I understand, Mrs. Humble, that my hon. Friend the Member for Brent, East (Sarah Teather) is prepared to give some time to my hon. Friend the Member for Southport (Dr. Pugh). I have a question. I have debated the matter with the Competition Commission and raised the issue of how to introduce an ombudsman with proactive powers. Following the evidence session in March, I corresponded with Peter Freeman on the implementation of that policy. He wrote to me on 21 April, saying:
“We indicated during the evidence session that we intend to recommend to the Department for Business, Enterprise and Regulatory Reform (BERR) that, in the event that the Ombudsman cannot be implemented by means of undertakings from the relevant retailers, BERR should take appropriate action for the establishment of the Ombudsman. The fallback option, should this recommendation not be acted upon, would be for the Office of Fair Trading to monitor and enforce the Code, and for suppliers and retailers to have recourse to arbitration of disputes by an independent expert, such as the Centre for Excellence in Dispute Resolution.”
He went on to say:
“In cases such as this, our general view is that the choice of implementation instrument is a matter for government.”
The supermarkets may not be prepared to countenance the establishment of an ombudsman, but I would urge them to accept it, as it will provide some reassurance for consumers, suppliers and all who work in the trade that the supermarkets are prepared to be transparent—something that does not happen now. It would also remove the climate of fear from the marketplace. I hope that the Minister will indicate what response the Government will make if supermarkets are not prepared to accept an ombudsman, which is the clear recommendation of the Competition Commission.
I congratulate the hon. Member for Cities of London and Westminster (Mr. Field) on introducing the debate and on avoiding some of the mis-nostalgia that surrounds it. I can certainly remember being taken to lots of local shops as a small child, when there would be a conversation with every customer at every call, which took an enormous amount of time and caused enormous irritation—the same irritation that I enjoy now in the wrong queue at the supermarket.
It is a principle of democratic socialism that markets can be made to work for the good of communities, not that they necessarily will, hence the case for some sort of state regulation. The British retail market as a whole—not just the grocery market—is dominated by four supermarkets, one of which is especially dominant, so anybody with a watching brief must be aware that there can be problems, as indeed there are. Food is not cheap by European standards—the figures today show a 7.5 per cent. increase in prices—market shares are concentrated, competition is more apparent than real and town centres are genuinely struggling. To those things the UK has a limp-wristed response, in my view.
Such is the power and size of the supermarkets that they can kill competitors fairly and unfairly. One need only look at my constituency for an example of unfair competition, where every local small garage was more or less killed off by Tesco’s selling cut-price petrol. However, a few years later, those sites became Tesco Express shops and the price of petrol at Tesco went up.

* _Source data_:
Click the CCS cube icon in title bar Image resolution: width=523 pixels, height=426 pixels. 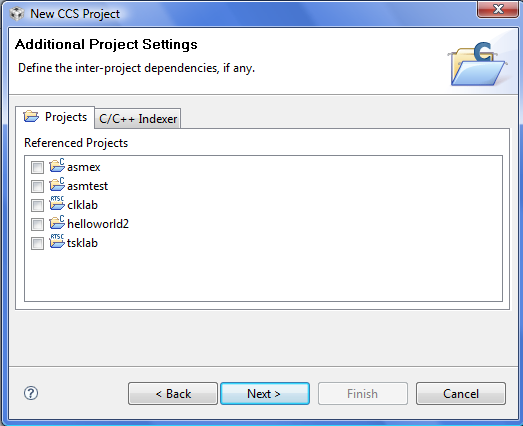[x=17, y=14]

* _Short problem_: Carry on the parliamentary debate on supermarkets and a grocery ombudsman, starting right after its last sentence.

* _Output of the task_:
Supermarkets have the capacity to destroy to town centres. The problem cannot be resolved by introducing free car parking because town centres need to ration car parking; otherwise, retailers would arrive first thing in the morning and take every slot available and make it impossible for people to park. Supermarkets bully suppliers, make them pay for special offers and, unquestionably, add to the carbon footprint of shopping and retail in general. We must accept that all those things are bad for the community. Supermarkets also do good things, as has been highlighted. They increase the variety and quality of goods, reduce costs and improve the level of convenience for some shoppers, particularly young, mobile car owners who have limited time.
The proposed solutions to the problems are somewhat doubtful. To have an ombudsman to whom one can complain about the most dominant and powerful customer is about as good as asking people in Sicily to complain about Mafia protection rackets—it would have more or less the same impact. Supermarkets are not stupid. They stay close to the Government—we need not talk about Lord Sainsbury, but simply look at the role of the head of Tesco in various taskforces set up by the Prime Minister—but they are perfectly competent and ready to ignore local government because their profits and buying power are so huge, and to fund whatever planning appeals stand in their way.
It was suggested that Tesco is community-minded. I asked my local Tesco to do something to help recycling in the area and perhaps to provide a few more facilities in its enormous car park. However, it was worried by the litter that that would create and refused to spend even one penny on improving the recycling of what was largely its own product packaging.
Alcohol sales were mentioned. I went to my local Tesco the day after the Budget and the furore about reducing binge drinking to find that lagers, ciders and so on were on special offer and heavily discounted. It does not have an unblemished record. There is a case for better Government regulation of fair trading, competition and planning. Far be it from me to recommend democratic socialism to the Government, but I think that intelligent regulation would help.
I congratulate my constituency neighbour, the hon. Member for Cities of London and Westminster (Mr. Field), on securing the debate. The opportunity to debate the Competition Commission’s findings is welcome. It has conducted two inquiries in the past decade into supermarkets. We had a debate only a couple of weeks ago, but that preceded the publication of the report, so the debate today is welcome.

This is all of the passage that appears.